EPSRC Reference: GR/L56725/01
Title: THEORY OF TRANSPORT PHENOMENA IN LARGE-BANDGAP SEMICONDUCTORS
Principal Investigator: Ridley, Professor BK
Other Investigators:
Babiker, Professor M
Researcher Co-Investigators:
Project Partners:
Department: Physics
Organisation: University of Essex
Scheme: Standard Research (Pre-FEC)
Starts: 01 September 1997 Ends: 31 August 2000 Value (£): 170,924
EPSRC Research Topic Classifications:
Materials Characterisation
EPSRC Industrial Sector Classifications:
Electronics
Related Grants:
Panel History:  
Summary on Grant Application Form
The favourable properties of wide-gap semiconductors for visible-light emission and high-power microwave devices are now being exploited world-wide, and our research aims to provide theoretical underpinning for optimising device performance.

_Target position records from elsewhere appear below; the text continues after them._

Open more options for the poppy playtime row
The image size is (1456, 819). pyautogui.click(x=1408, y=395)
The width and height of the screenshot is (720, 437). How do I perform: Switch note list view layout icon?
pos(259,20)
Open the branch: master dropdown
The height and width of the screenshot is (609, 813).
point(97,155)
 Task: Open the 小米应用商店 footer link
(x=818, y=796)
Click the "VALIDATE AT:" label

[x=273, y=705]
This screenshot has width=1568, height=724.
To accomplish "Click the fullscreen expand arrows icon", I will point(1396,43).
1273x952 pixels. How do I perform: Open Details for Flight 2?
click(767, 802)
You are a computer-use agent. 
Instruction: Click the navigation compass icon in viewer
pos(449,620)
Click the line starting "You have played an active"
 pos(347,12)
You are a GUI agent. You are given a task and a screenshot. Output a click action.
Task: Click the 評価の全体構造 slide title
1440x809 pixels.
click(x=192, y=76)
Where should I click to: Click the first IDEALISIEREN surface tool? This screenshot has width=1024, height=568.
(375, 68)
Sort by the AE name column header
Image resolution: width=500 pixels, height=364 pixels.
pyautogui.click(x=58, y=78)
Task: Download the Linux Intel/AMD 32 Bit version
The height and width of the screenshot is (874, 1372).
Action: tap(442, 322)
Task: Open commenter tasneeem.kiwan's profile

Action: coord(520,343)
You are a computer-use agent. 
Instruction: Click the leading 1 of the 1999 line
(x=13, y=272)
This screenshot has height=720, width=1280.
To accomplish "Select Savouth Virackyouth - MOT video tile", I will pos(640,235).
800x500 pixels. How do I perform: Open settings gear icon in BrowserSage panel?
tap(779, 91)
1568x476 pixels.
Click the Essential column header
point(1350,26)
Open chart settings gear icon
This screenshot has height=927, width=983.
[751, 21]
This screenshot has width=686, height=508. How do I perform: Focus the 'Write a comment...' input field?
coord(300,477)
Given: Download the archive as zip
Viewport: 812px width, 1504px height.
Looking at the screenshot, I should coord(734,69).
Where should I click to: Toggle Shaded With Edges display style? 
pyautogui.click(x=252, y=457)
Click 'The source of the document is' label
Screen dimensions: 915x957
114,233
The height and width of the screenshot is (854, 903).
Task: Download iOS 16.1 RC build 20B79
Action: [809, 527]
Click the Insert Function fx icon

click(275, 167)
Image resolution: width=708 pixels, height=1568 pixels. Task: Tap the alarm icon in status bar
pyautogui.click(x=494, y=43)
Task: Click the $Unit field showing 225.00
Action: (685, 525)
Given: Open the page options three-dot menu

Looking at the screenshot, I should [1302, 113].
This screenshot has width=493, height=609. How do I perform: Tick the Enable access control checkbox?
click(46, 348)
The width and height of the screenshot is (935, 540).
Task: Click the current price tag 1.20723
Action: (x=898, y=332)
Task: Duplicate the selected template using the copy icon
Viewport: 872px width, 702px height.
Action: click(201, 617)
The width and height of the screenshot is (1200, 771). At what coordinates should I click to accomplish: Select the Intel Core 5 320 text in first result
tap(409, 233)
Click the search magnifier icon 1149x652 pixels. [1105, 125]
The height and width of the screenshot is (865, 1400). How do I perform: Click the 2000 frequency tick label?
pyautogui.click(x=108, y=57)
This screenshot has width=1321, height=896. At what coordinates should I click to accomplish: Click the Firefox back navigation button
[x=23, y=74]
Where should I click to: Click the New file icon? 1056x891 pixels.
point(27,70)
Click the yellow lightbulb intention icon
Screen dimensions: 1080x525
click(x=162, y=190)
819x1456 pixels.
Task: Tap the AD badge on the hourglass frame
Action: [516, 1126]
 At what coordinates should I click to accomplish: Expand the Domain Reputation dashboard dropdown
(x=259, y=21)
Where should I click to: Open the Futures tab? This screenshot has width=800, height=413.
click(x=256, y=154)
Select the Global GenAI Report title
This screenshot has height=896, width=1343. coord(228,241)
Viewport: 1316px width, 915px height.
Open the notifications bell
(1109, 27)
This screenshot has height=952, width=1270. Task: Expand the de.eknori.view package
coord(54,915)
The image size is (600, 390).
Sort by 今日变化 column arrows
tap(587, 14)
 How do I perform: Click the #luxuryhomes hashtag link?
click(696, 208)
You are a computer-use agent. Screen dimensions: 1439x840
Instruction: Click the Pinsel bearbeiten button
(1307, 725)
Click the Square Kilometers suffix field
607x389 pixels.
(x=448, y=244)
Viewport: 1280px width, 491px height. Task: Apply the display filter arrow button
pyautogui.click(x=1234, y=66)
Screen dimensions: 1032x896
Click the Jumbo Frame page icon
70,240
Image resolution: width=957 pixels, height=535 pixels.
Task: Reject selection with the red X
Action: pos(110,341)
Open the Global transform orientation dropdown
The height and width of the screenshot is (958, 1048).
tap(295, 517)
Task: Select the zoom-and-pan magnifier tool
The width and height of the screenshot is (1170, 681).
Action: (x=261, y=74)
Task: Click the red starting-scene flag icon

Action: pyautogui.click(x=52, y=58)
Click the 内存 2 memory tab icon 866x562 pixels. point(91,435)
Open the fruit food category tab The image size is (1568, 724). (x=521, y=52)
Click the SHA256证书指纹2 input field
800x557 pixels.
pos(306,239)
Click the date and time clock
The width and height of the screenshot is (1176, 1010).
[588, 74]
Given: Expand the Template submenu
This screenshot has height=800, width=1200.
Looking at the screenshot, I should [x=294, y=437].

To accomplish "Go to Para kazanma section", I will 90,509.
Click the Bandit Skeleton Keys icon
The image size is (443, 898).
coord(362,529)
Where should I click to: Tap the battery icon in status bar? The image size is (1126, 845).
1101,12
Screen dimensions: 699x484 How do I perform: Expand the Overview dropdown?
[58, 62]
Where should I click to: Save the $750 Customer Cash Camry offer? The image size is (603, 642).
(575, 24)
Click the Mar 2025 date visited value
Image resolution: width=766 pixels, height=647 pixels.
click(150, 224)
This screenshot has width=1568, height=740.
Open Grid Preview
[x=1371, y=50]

Detailed numerical simulations require basic input of the physics of electrons and phonons and their interactions in both bulk and quantum-well devices and our aim is to provide that basic input. We will give an account of electron, hole and phonon quantum confinement in heterostructures and dynamically screened scattering and well-capture rates of charge carriers using hybrid-phonon theory. We will also develop a theory of hot-phonon effects, and of LO-phonon lifetime in the light of availability of improved theoretical data on phonon bandstructure. One of the major areas of solid-state physics where the understanding is poor is very high field transport and breakdown in large bandgap materials where carriers are hot enough to populate the whole of the first brillouin zone and there is the possibility of Wannier-Stark states forming. We will describe transport and breakdown in this regime and associated instabilities and the possibility of Thz emission. Our methodology will mix numerical and analytical techniques and the use of approximate models like lucky-drift theory for breakdown and statistical screening for charged-impurity scattering in semiconductors. An important concern will be to describe the effect of multi-subband occupancy on screening and coupled-mode effects in quantum well heterostructures, the results of which will have direct application to the performance of high power FETs. We will examine the consequences of the strong piezoelectricity of many of these materials regarding scattering rates and the acoustoelectric effect.. We expect to research to be directly relevant to the optimisation of the performance of existing devices and to stimulate the invention of new devices.